Театр начинается с вешалки - глаголет избитая театральная истина. Театр начинается с компании - вежливо поправляет маленькая Годо-команда. Вроде бы и начали негромко, в камерных симпатичных спектаклях, вроде «Четвероногой коровы» или «Лейтенанта с острова Инишмор» в МТЮЗе, но лица необщим выраженьем запомнились сразу. Временами «Годо» напоминает давний хит Владимира Машкова «Смертельный номер», где четыре клоуна, точнее четыре ипостаси одного существа, пытались выжить и прославиться поодиночке, но поняли тщетность своих усилий. Так и здесь они точно прорастают друг в друге - Диди (Александр Паль с темпераментом и внешностью от молодого Маяковского до отрешенного аутиста), Гого (простак-неврастеник в исполнении Евгения Матвеева), Поццо (Олег Ребров, пародирующий нахрапистых мажоров - от телеведущего до хорошо принявшего на грудь) и Лакки (интеллигент-ботаник, низведенный до состояния ручного зверька, в исполнении Григория Калинина). Тем более что деться отсюда некуда - ни окон, ни дверей, микроволновка гудит как лифт, а «уходящий» всего лишь медленно приседает за стойку, чтобы пересидеть свое отсутствие. Бесконечность возможностей и бессмысленность движения куда бы то ни было у Беккета режиссер меняет на клаустрофобию и безвыходность.

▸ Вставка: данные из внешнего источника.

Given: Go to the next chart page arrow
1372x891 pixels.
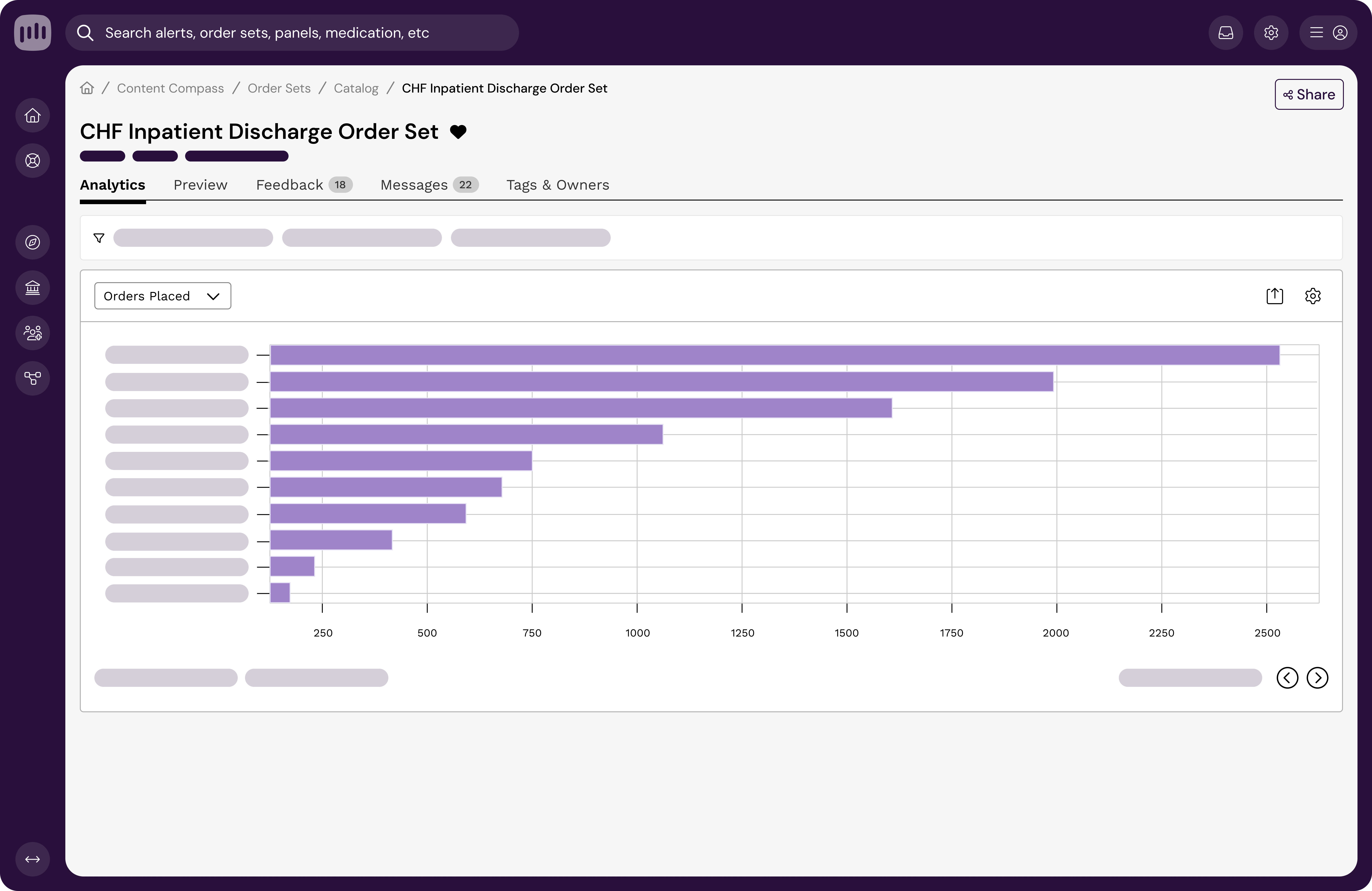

Правда, начинает Вытоптов за здравие. Первые же минуты - пробуждение одного из двух друзей на общем диване (просто другого дивана нет), поиск носков, ремонт прохудившегося ботинка, отчаянная и очень громкая попытка не разбудить товарища, борьба за диван - обещают полное юмора продолжение. Беккетовские персонажи, помещенные в хипстерскую атмосферу, неожиданно заставляют вспомнить о комедии дель арте, ведь их энергично-нелепые действия так похожи на лацци, а лица - на маски.
Но Беккет берет верх над юмором. Любая попытка вырваться за пределы своего мирка оборачивается поражением - ни выйти наружу, ни свести счеты с жизнью, лишь бы почувствовать хоть что-то: так, обложившись коробками из-под пиццы, Владимир со своей фирменной отрешенностью, похожей на бесчувственность, поджигает их прямо на себе. Огонь опасно обнимает его со всех сторон, нервные зрительницы, которые недавно смеялись, вскрикивают - так изнанка веселой бессмысленности легко оборачивается кошмаром. И лишь переждав тот миг, когда зритель теряет покой, партнер (Эстрагон) бросается тушить огонь. «Не вышло», - меланхолично констатирует Владимир. Ни дождаться Годо, ни дойти до самой сути, ни расстаться, ни уйти из этой комнаты-жизни. Дети «детей полдорог» не смогли сделать и шага.